*TEXTO FORNECIDO:*
· · ·

Ocaso neoliberal à vista sob a ação dos caminhoneiros, por J. Carlos de Assis

Cintia Alves
Cintia Alves é graduada em jornalismo (2012) e pós-graduada em Gestão de Mídias Digitais (2018). Certificada em treinamento executivo para jornalistas (2023) pela Craig Newmark Graduate School of Journalism, da CUNY (The City University of New York). É editora e atua no Jornal GGN desde 2014.
[email protected]

Por J. Carlos de Assis

Estava em Bonn, na  Alemanha, em 1985, quando se realizava a conferência dos sete grandes sob a irresistível liderança de Ronald Reagan e Margarett Thatcher. Ao ler o comunicado final me dei conta de que, para os líderes ocidentais, ali morria a social democracia europeia e ascendia com força o neoliberalismo. Como em conferência desse tipo, dominava a cobertura política. E os jornalistas políticos, pelo que percebi, não entenderam absolutamente nada do que estava acontecendo. Seu foco era o conflito EUA/URSS.

Talvez pelo fato de ser economista me foi mais fácil entender os códigos. Pensei comigo mesmo: isso não demora  muito a chegar ao Brasil. Chegou pela mão caótica de Collor de Mello e de sua equipe atabalhoada. Ao interregno moderado e prudente de Itamar, sucedeu um pretensioso e arrogante Fernando Henrique Cardoso, que decidiu enterrara os ganhos sociais da era Vargas. Veio então Lula, com sua política de conciliação bailando entre favorecimento  dos pobres e favorecimento a neoliberais por Palocci e Meirelles.

Com essas idas e vindas da economia política brasileira, podia-se prever, em algum momento, uma conciliação. Mas vieram Temer, Meirelles, Moreira, Padilha, Geddel. Trouxeram um pacote de medidas, pós-impeachment, denominado Ponte para o Futuro, que radicalizou as posições neoliberais. Desconheço a existência de algo parecido na história da civilização: é a completa desmontagem de políticas sociais brasileiras de sete décadas, algumas já efetivadas, como a reforma trabalhista, e outras em perspectiva, como a da Previdência.

Como  entender essa estupidez que levará necessariamente a uma reversão desse processo infame, já que só um idiota imaginaria que a sociedade toleraria essas medidas indefinidamente? De fato, bastou a ação de algumas centenas de  milhares de caminhoneiros, aliás bastante desorganizado, para pôr em cheque o regime. Notem: por trás da política dos preços do diesel está a Petrobrás, por  trás da Petrobrás está o Governo, por trás do Governo está o “mercado” – notadamente o “mercado” internacional de ações, ou o neoliberalismo.

Para atender ao “mercado” – essa entidade mítica que fala pela boca  das pitonisas da imprensa -, Pedro Parente pôs em risco o próprio regime. Ele está agarrado ao princípio de que os acionistas privados da Petrobrás tem absoluta prioridade nas decisões da empresa. Isso significa  que, sem ser vendida, a empresa já é dos privatistas. É estranho, porque, do ponto de vista formal, trata-se de companhia de economia mista sob controle estatal. Entretanto, seu presidente não responde ao Governo, mas, uma vez mais, ao que ele chama de “mercado”.

· · ·

*DADOS FORNECIDOS:*
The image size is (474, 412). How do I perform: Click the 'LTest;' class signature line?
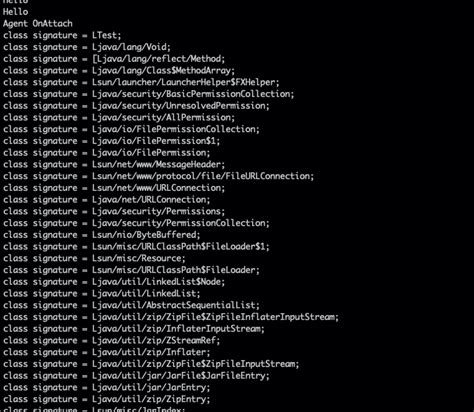62,35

· · ·

*A TAREFA:* Reproduza, sem nenhuma alteração, todo o trecho do texto sobre o neoliberalismo que vai de "Estava em Bonn, na  Alemanha, em" até "o conflito EUA/URSS.". Os dados não serão necessários aqui.

*RESPOSTA DA TAREFA:*
Estava em Bonn, na  Alemanha, em 1985, quando se realizava a conferência dos sete grandes sob a irresistível liderança de Ronald Reagan e Margarett Thatcher. Ao ler o comunicado final me dei conta de que, para os líderes ocidentais, ali morria a social democracia europeia e ascendia com força o neoliberalismo. Como em conferência desse tipo, dominava a cobertura política. E os jornalistas políticos, pelo que percebi, não entenderam absolutamente nada do que estava acontecendo. Seu foco era o conflito EUA/URSS.